Stated goal:
Rewrite every line from the line with "You are a computer-use" to the line with "[x=541, y=667]", both included, and shift each coordinate in the answers by -128. Leave the pictures out.

[Word and item position data]

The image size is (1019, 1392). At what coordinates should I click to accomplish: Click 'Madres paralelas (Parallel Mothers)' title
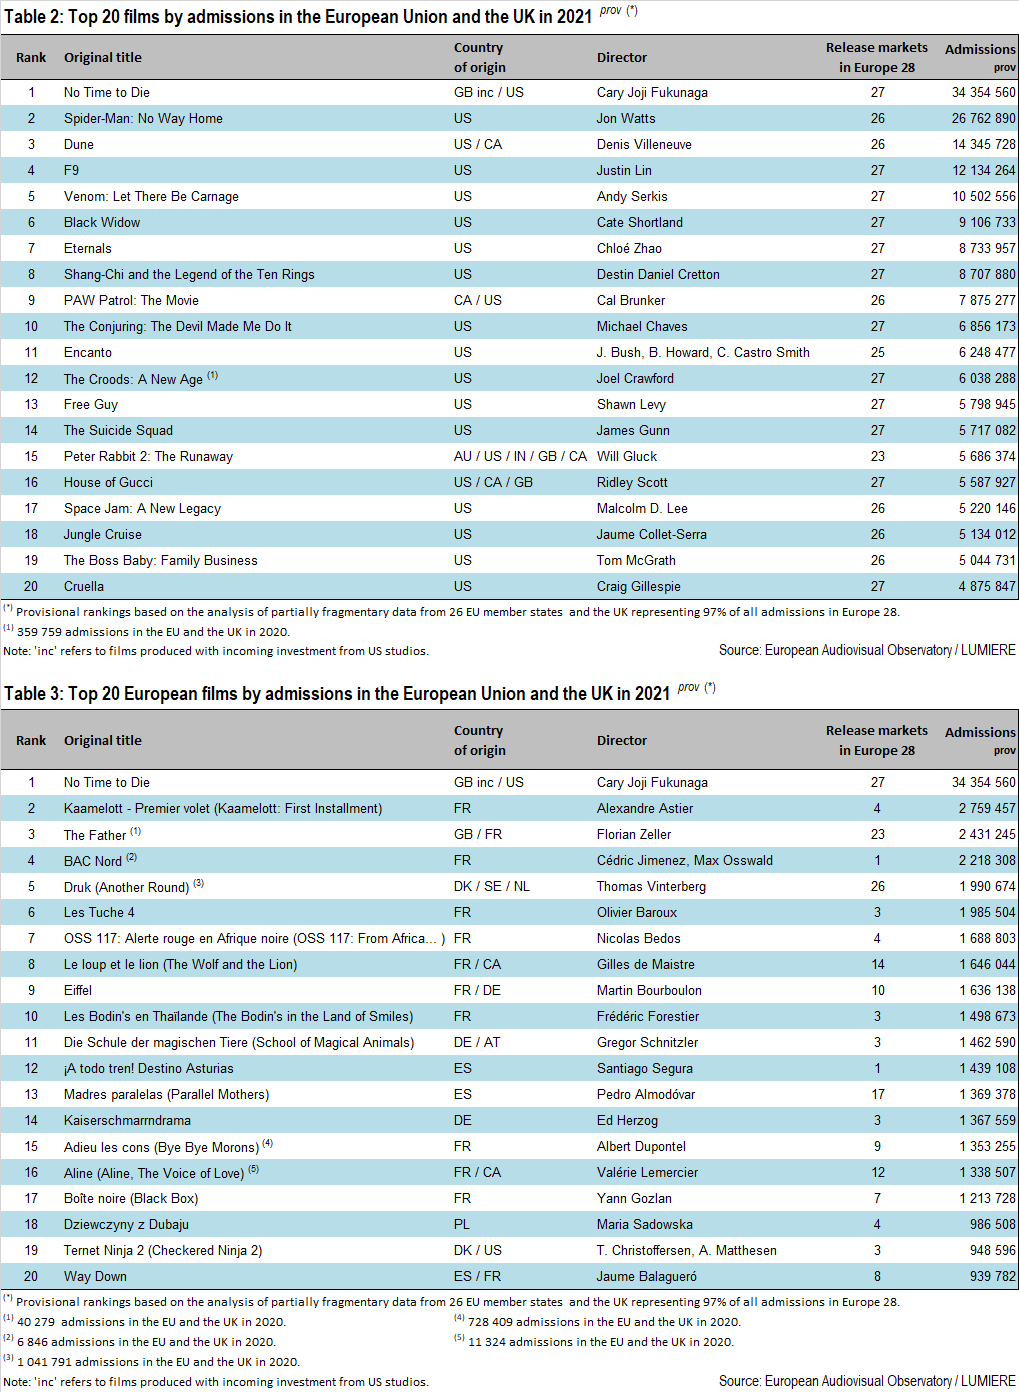point(166,1094)
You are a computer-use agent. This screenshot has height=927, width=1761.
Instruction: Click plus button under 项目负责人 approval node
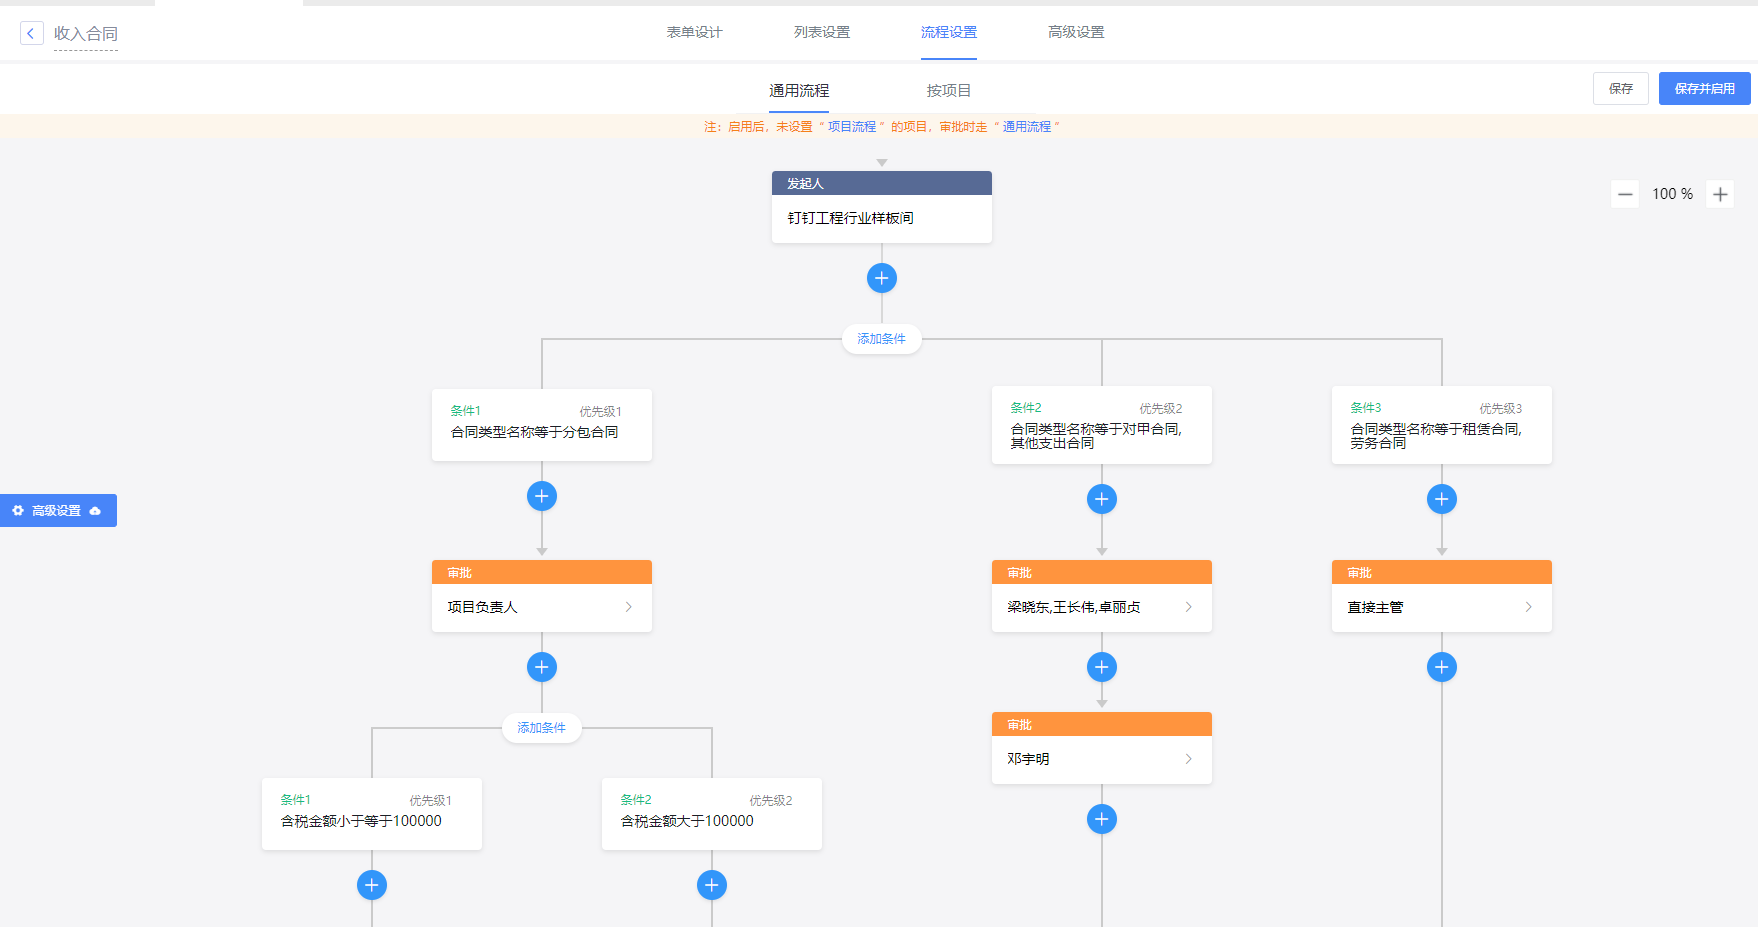[x=541, y=667]
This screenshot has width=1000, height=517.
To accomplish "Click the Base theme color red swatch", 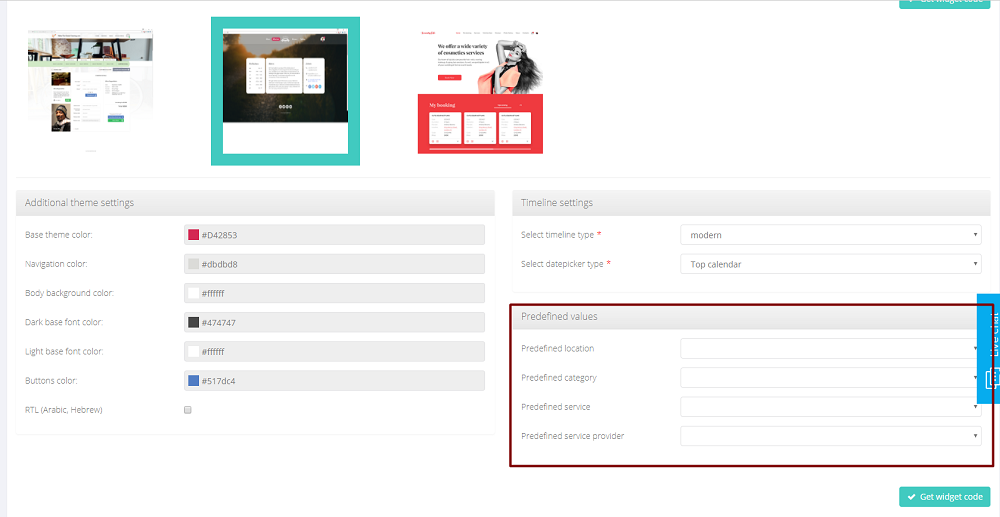I will coord(194,235).
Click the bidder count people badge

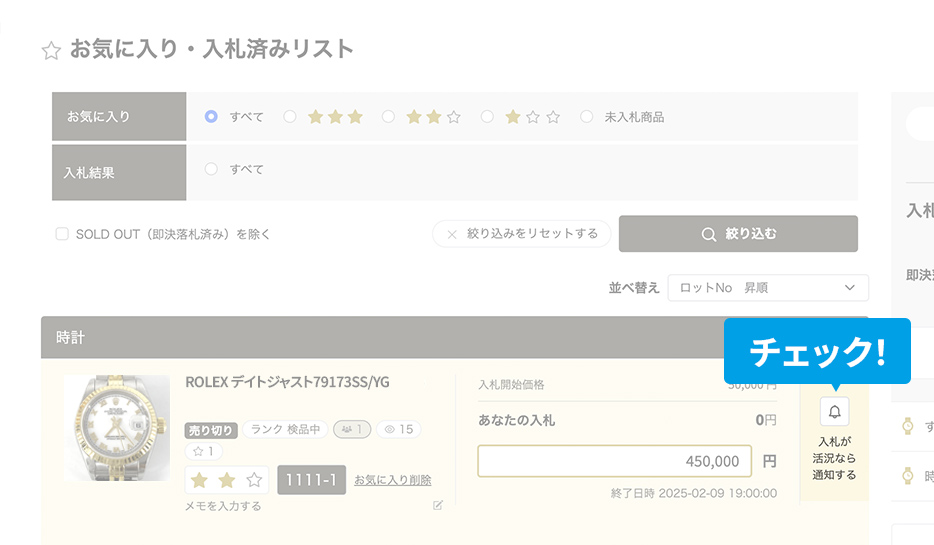tap(352, 429)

Answer to the task:
You are a computer-use agent. This screenshot has height=927, width=1761.
Instruction: Click plus button under 项目负责人 approval node
[x=413, y=539]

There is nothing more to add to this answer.